I will not pretend to understand fully why people still buy fur apparel or want to enable the process that makes it available. If they do not care about causing suffering and death to the animals (or find the degree of either to be acceptable, even necessary), that is as it is. If they do not care about conservation or the environment, so be it. But, since most people do hold these values, the fur industry very naturally seeks to find common ground in concerns about employment and the economy or craftsmanship. And, it will seek to deny the concerns by, for example, arguing that trapping supports conservation and that fur producing animals are treated humanely if captive-bred (the majority) or that animals die instantly if trapped.
Flashback to 2003 when a strange epidemic called SARS (Severe Acute Respiratory Syndrome) hit the Toronto area, where I live, harder than anywhere else outside of Asia where it originated. I remember the fears; masks, disposable gloves and gowns, disinfectants, questionnaires all became familiar. The experts decided the coronavirus strain causing SARS originated in wildlife, probably civets, kept in close confinement conditions in street markets in China. There were lessons to be learned.
But, those lessons were not learned. As horrible as SARS was, with 44 deaths in Toronto, it pales compared to the current version, SARS-CoV-2, commonly known as COVID-19. Again, animals kept in overcrowded conditions are thought to be the origin.
The pandemic has come at a massive cost to lives, health, and the economy. COVID-19 is a zoonotic disease, going from animal to human, or vice versa. Among animals most susceptible as carriers are Mustelids, the family that includes ferrets, skunks, weasels, otters, and mink.
When COVID-19 appeared in mink in fur farms in Europe, I was not surprised. Large numbers of animals in close confinement are disease “super spreader events” waiting to happen. When I learned that COVID-19 appeared in mink on fur farms in North America, I was, again, not surprised. But, what I feared would happen would be that this virulent disease would enter wild populations. By the end of last year COVID-19 had wiped out nearly half of the breeding populations of captive mink in Utah, and, worse news, the disease been found in a couple of wild mink, too.

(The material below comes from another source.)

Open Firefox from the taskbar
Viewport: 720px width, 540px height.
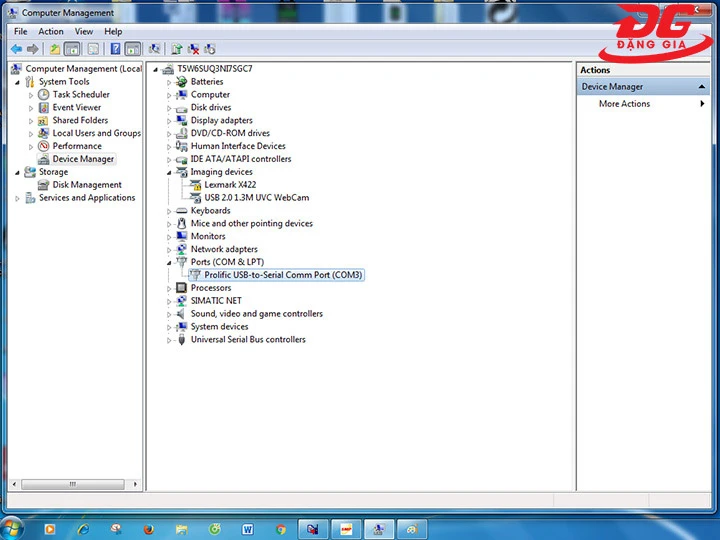(x=149, y=528)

While one hopes that nothing more can go wrong with this pandemic, thanks to the fur industry there are “what if” scenarios that are terrifying to consider. What if – as experts say can happen – as the virus moves from species to species it mutates in a way that renders current vaccines less effective or ineffective? What if other Mustelids, or even raccoons, rabbits – whomever – prove to be both effective transmitters and also vulnerable? Dogs and cats?
And, we take this risk for what? For fashion?

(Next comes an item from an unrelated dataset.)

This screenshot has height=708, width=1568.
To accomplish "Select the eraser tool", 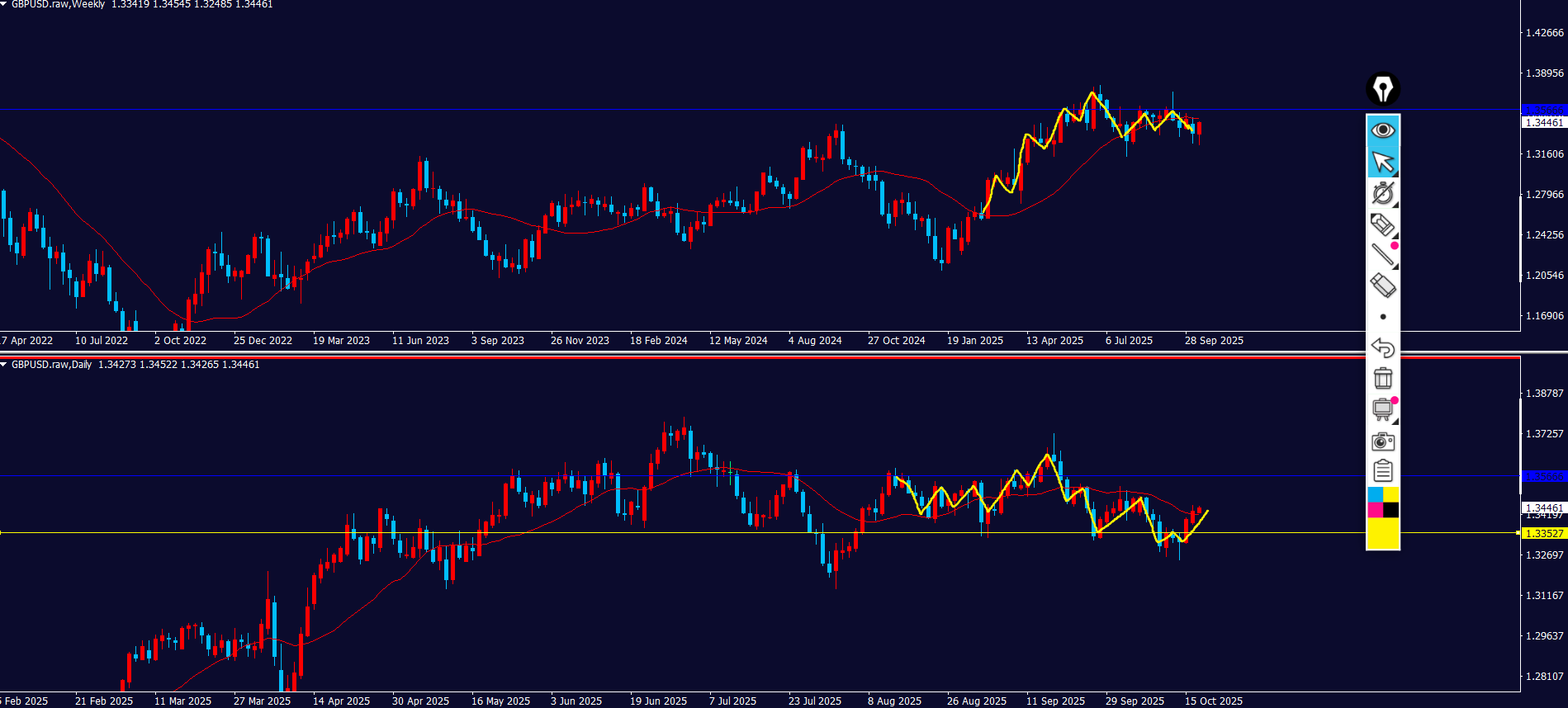I will (x=1383, y=286).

Now, Russian and American researchers are trying to create a vaccine for mink. But, even if they succeed, we continue to ignore root cause – and even worse – we talk about returning to “normal” after the virus is under control. “Normal” is what produced this pandemic in the first place. We did not learn from SARS and we seem destined not to learn from this pandemic, too. As the human population grows, we can keep an increasingly absurd number of animals in close confinement and risk a disastrous end to our own kind. We can continue as we have in the past or we can learn how to prevent such catastrophic events from happening again. We have a choice. The mink do not.